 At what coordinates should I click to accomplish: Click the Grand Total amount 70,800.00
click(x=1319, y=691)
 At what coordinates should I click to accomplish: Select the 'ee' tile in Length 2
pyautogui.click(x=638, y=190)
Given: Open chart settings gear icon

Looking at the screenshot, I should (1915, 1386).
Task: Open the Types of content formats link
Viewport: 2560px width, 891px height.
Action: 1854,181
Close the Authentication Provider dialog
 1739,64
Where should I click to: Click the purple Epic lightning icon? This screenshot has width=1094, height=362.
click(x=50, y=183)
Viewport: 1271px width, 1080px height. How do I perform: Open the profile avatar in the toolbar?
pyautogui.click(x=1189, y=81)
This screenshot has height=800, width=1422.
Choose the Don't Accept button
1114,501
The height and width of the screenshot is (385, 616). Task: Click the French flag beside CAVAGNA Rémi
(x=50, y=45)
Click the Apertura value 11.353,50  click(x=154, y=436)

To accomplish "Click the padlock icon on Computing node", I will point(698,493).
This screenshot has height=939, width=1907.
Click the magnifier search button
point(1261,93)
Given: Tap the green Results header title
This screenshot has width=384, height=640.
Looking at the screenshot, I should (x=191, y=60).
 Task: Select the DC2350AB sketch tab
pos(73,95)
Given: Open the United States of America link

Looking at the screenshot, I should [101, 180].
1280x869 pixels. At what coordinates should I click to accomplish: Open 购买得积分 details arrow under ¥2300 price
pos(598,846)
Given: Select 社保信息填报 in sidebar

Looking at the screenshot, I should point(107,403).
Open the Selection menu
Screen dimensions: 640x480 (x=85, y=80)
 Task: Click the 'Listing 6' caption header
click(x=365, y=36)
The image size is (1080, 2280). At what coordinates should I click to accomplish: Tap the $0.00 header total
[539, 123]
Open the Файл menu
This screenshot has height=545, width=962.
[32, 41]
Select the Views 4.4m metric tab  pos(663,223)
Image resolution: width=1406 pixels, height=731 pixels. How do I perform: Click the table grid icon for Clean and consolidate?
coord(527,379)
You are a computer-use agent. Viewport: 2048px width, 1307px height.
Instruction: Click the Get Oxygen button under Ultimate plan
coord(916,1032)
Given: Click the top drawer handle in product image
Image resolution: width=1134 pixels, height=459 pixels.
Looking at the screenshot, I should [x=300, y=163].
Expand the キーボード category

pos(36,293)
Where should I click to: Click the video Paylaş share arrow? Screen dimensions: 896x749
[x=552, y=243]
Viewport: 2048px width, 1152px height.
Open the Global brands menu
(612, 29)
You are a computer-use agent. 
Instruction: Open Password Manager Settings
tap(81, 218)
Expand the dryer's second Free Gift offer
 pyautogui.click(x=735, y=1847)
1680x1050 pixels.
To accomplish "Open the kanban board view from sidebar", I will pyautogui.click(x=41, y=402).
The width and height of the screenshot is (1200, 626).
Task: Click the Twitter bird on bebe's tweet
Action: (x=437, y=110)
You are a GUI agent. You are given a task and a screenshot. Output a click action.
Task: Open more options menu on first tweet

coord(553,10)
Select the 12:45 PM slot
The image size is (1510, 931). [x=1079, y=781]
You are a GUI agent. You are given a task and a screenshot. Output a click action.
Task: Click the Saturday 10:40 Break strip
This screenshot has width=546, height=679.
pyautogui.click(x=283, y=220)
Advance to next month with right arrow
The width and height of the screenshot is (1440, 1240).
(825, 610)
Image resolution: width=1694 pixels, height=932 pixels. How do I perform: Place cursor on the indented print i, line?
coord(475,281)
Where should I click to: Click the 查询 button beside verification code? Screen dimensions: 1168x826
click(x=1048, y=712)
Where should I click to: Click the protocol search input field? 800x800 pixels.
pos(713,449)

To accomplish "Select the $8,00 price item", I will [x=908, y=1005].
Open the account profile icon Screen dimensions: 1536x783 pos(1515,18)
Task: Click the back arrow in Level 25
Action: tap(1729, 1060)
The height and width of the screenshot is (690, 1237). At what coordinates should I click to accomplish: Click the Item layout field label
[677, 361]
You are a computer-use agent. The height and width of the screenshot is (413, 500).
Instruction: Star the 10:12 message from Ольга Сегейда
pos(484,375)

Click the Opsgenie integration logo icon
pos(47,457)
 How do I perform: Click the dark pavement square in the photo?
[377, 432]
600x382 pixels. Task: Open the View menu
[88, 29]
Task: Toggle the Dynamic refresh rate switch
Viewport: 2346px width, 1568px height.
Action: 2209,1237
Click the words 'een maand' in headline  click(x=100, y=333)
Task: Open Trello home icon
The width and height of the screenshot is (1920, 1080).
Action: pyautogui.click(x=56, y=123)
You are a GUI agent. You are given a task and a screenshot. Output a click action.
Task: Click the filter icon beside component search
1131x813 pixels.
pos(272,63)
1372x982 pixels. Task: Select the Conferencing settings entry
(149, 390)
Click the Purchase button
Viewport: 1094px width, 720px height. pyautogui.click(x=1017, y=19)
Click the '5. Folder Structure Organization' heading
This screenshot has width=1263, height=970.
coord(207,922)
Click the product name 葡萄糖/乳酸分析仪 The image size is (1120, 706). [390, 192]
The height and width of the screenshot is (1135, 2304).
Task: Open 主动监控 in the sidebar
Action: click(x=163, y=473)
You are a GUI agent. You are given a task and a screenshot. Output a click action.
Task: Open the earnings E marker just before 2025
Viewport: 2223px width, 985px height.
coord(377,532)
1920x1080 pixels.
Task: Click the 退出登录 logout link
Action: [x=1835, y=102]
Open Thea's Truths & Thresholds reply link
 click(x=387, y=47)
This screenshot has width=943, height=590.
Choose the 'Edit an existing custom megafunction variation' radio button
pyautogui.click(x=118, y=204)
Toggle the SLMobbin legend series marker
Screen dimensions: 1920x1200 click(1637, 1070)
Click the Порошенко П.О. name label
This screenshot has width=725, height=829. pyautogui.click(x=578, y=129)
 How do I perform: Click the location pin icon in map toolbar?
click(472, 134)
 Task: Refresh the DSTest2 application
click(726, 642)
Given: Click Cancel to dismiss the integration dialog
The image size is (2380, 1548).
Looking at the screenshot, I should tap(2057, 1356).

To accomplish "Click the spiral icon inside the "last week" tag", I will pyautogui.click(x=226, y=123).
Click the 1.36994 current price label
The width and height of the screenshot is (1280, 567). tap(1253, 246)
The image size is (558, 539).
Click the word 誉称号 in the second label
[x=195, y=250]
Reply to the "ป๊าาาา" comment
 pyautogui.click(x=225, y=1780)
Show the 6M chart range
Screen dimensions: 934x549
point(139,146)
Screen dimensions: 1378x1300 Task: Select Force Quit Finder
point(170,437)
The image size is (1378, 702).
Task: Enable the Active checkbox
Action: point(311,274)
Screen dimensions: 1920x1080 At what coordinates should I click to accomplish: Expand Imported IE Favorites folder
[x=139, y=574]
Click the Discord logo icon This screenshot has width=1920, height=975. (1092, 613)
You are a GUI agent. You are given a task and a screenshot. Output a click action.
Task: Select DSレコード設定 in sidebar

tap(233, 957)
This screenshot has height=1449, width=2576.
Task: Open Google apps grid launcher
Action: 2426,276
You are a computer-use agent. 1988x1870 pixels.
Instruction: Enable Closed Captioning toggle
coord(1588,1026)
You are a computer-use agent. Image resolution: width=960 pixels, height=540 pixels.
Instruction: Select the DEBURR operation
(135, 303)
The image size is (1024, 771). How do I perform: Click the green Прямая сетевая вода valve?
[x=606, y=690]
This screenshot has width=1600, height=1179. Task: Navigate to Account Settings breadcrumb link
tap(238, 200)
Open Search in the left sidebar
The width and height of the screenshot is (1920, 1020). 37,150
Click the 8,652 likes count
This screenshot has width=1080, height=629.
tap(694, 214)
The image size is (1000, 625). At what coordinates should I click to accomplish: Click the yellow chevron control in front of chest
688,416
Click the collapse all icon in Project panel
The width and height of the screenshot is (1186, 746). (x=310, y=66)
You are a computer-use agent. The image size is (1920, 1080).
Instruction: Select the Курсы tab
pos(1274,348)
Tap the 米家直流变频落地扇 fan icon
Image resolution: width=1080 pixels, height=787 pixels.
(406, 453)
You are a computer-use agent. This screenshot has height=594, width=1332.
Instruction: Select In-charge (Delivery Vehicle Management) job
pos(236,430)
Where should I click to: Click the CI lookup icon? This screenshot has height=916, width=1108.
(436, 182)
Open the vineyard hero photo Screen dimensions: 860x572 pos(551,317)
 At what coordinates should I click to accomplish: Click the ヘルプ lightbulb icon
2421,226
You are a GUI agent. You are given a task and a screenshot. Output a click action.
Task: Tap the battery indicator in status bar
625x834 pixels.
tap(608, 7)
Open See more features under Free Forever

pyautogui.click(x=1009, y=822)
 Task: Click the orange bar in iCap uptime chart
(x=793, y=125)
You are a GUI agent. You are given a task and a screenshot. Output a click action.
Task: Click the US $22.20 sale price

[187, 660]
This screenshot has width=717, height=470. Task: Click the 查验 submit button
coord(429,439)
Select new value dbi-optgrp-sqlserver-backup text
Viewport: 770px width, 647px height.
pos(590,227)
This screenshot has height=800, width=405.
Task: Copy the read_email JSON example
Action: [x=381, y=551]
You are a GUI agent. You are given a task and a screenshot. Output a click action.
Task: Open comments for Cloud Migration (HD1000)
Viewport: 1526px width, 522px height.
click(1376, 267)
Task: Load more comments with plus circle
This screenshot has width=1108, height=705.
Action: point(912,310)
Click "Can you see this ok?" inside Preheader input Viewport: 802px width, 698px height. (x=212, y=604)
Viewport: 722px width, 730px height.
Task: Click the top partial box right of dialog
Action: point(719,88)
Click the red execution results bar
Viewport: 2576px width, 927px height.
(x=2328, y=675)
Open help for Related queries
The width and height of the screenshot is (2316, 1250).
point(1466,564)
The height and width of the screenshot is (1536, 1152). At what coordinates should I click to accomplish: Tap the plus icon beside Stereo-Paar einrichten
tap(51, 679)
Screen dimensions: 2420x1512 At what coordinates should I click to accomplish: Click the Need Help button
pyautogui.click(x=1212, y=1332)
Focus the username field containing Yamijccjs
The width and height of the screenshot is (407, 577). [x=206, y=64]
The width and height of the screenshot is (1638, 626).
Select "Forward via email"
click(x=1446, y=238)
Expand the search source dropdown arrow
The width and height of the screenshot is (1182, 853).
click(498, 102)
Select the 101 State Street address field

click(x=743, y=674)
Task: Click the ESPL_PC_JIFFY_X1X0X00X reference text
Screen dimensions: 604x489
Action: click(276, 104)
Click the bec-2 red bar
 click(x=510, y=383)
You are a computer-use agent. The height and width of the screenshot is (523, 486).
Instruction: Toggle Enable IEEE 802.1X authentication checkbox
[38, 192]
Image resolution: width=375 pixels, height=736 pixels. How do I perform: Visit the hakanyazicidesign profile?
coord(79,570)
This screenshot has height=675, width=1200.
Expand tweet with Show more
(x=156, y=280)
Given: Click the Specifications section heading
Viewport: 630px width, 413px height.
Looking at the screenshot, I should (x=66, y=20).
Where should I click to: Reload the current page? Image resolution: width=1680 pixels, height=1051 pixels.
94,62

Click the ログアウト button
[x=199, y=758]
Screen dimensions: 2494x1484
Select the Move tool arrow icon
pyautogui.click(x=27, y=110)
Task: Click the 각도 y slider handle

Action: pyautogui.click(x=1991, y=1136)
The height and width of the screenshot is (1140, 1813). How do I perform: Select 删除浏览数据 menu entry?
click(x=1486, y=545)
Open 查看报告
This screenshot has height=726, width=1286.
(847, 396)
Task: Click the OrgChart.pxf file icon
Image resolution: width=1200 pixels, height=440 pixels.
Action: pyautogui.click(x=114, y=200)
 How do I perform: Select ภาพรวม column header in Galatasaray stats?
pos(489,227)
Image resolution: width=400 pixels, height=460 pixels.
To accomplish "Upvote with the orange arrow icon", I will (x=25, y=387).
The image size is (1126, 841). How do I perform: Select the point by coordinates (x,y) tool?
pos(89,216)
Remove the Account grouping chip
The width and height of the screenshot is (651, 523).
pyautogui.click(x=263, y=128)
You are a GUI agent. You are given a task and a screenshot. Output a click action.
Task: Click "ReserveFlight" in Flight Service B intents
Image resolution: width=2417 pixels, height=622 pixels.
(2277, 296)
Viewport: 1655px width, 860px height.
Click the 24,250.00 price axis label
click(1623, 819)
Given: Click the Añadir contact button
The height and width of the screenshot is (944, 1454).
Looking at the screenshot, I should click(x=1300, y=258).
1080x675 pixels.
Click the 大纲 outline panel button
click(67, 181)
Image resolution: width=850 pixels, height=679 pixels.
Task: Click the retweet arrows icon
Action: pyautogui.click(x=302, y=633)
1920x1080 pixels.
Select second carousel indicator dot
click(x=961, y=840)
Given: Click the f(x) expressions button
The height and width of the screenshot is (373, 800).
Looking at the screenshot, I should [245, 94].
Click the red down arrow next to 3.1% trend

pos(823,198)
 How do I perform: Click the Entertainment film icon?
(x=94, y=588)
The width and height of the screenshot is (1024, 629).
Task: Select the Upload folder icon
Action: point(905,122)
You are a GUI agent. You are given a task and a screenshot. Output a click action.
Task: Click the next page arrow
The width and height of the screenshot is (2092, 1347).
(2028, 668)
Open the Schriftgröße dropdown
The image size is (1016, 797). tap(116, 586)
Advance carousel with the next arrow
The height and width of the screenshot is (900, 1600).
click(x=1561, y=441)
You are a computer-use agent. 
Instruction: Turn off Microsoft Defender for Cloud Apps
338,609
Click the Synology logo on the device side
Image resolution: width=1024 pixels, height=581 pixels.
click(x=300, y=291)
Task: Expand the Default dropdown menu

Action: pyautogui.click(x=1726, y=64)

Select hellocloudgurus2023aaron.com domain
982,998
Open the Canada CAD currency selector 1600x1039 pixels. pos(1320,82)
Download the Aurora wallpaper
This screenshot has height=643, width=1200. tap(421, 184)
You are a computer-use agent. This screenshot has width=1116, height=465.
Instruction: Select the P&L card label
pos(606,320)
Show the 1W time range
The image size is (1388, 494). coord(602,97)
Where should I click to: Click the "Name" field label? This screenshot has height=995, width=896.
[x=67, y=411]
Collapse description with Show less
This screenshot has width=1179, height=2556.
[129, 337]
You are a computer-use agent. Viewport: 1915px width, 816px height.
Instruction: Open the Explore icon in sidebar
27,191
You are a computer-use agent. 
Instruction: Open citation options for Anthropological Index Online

---

EXERCISE OBJECTIVE:
Repeat word for word the part of the records above that opens with the line containing "How do I perform: Click the dark" and closes with the line containing "Action: pyautogui.click(x=56, y=123)", including both of those lines.

WRITTEN REPLY:
 How do I perform: Click the dark pavement square in the photo?
[377, 432]
600x382 pixels. Task: Open the View menu
[88, 29]
Task: Toggle the Dynamic refresh rate switch
Viewport: 2346px width, 1568px height.
Action: 2209,1237
Click the words 'een maand' in headline  click(x=100, y=333)
Task: Open Trello home icon
The width and height of the screenshot is (1920, 1080).
Action: pyautogui.click(x=56, y=123)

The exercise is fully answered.